In January 2012, the Supreme Court held in Maples v. Thomas that an Alabama death row inmate, Cory R. Maples, should not have been punished for missing a crucial post-conviction appeal deadline as a result of his attorneys’ ineffective representation. On its face, the ruling appears just; it would be illogical to expect a client to account for his attorneys’ every action, especially when, as here, the attorneys are representing that client pro bono. Yet by itself, the decision obscures the gross injustice of the underlying situation, the mistakes throughout which should provide a cautionary tale for both attorneys and justice systems alike.

Following a 1997 trial in which Maples was convicted of murdering two people, the jury voted 10 to 2 to recommend the death penalty—the minimum number of votes required for the death penalty under Alabama law. Because Alabama is the only state to not guarantee representation in post-conviction proceedings to those capital inmates who cannot otherwise afford it, Maples was represented pro bono by two associates from the New York office of the prestigious law firm, Sullivan & Cromwell, and a local Alabama attorney, who acted as Maples’ attorney “in name only.” Those attorneys, after filing a post-conviction petition in state court in August 2001, both left Sullivan & Cromwell in 2002, to positions that precluded their further working on the case, yet they did not inform the court (in which the petition was still pending) their client of their departures.

When, in May 2003, the petition was denied, a clerk for the state court sent two copies to the Sullivan & Cromwell New York office, and one to the Alabama attorney. However, since the attorneys previously handling the case no longer worked for Sullivan & Cromwell, the firm’s mailroom sent the rulings back to the court unopened, and the Alabama attorney apparently did not even attempt to reach out to his client or New York co-counsel. The court made no further attempt to contact either Maples or any of his attorneys. As a result, when Maples himself finally learned of the adverse ruling, his time to appeal had already passed—through no fault, of course of his own. After a new set of Sullivan & Cromwell attorneys finally appealed on behalf of Maples, both the Alabama federal district court and the U.S. Court of Appeals for the 11th Circuit denied his appeal, reasoning that, in effect, Maples should bear the burden of the procedural errors committed by others.

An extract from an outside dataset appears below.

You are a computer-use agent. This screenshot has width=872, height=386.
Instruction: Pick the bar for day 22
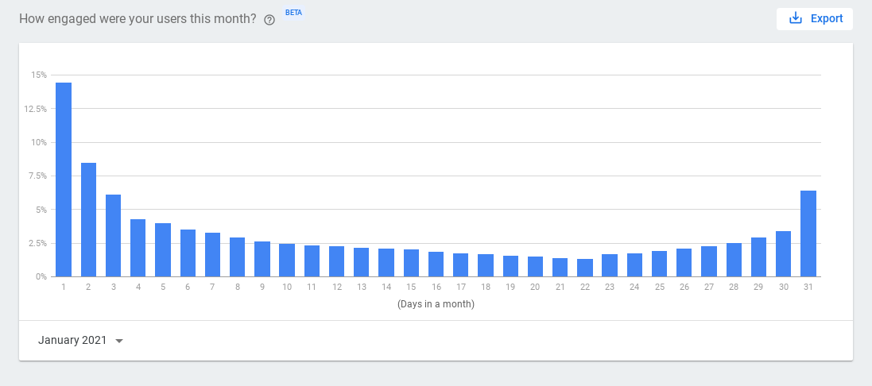point(585,268)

The procedural improprieties and seemingly obvious mistakes here raise multiple questions for different parties. First, should courts have a greater responsibility in reaching out to a client himself when counsel is unresponsive, given the potential consequences of a particular ruling? And second, how can attorneys so flagrantly ignore their ethical and professional responsibilities to a client? Unfortunately, the opinion still remains—even, it seems, among some of the current Supreme Court Justices—that the “client bears the risk of all attorney errors.” The ruling here—though not applicable to every client who is inadequately represented in a case of such importance—is certainly a step in the right direction, away from a philosophy that does not do enough to hold attorneys accountable for their errors.